Stored data entries:
--- Begin ---

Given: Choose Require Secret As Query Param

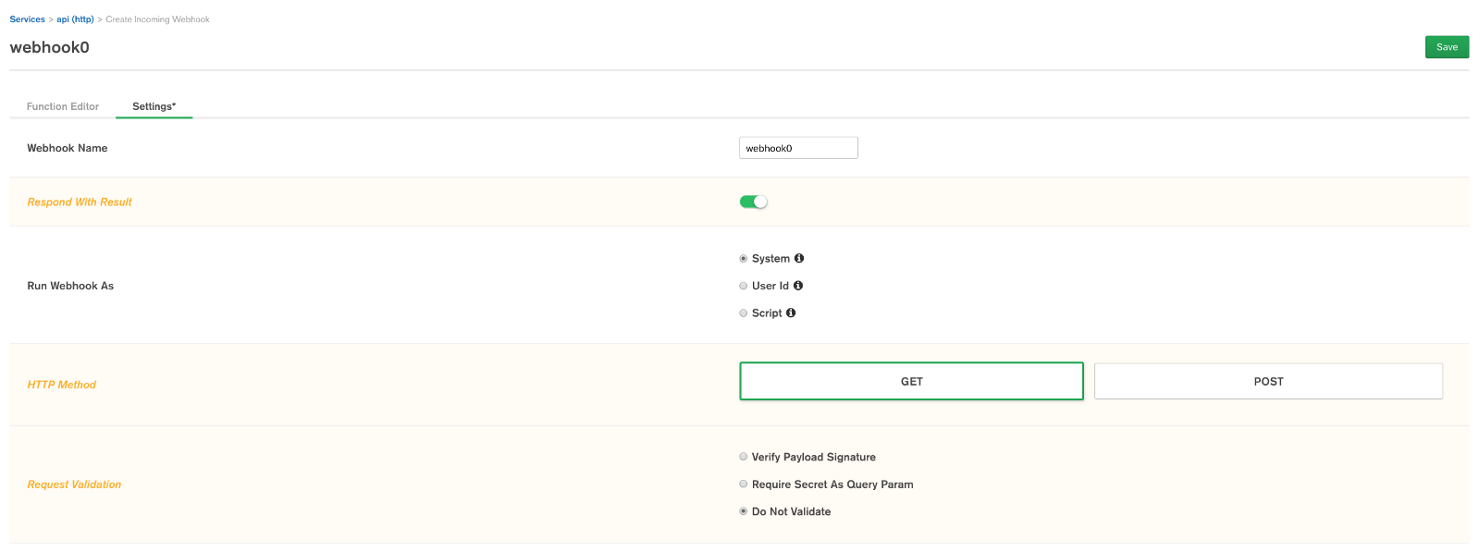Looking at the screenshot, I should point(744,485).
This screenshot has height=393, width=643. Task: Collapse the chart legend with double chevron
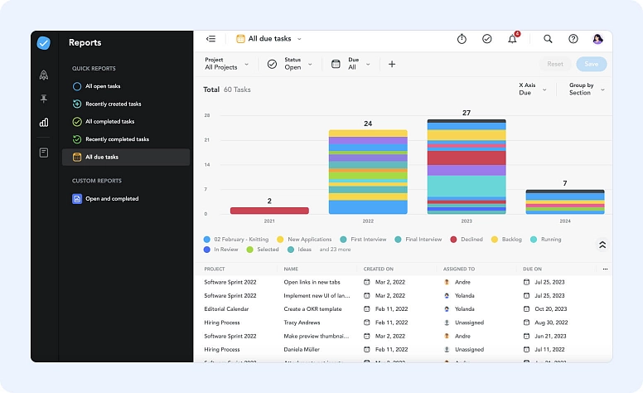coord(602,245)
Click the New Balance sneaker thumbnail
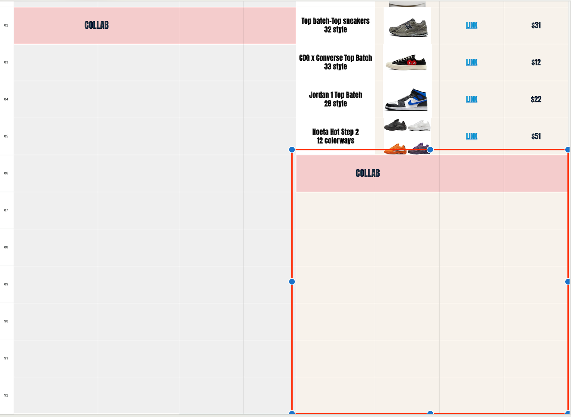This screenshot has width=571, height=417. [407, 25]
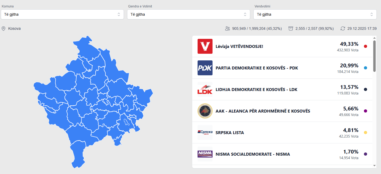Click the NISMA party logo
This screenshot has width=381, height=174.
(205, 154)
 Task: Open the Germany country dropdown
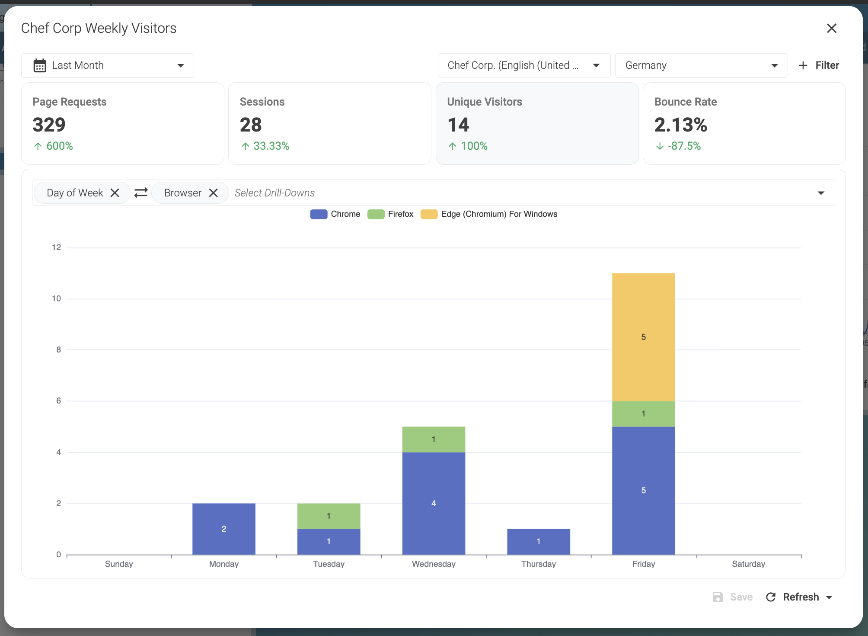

--- End ---

_GIVEN TASK_
Reproduce verbatim every line of the data from the one containing "Click the New Balance sneaker thumbnail" through the final line, inclusive. Omit the pictures from your output.

_REPLY TO THE TASK_
Click the New Balance sneaker thumbnail
This screenshot has width=571, height=417. [407, 25]
Click the NISMA party logo
This screenshot has width=381, height=174.
(205, 154)
 Task: Open the Germany country dropdown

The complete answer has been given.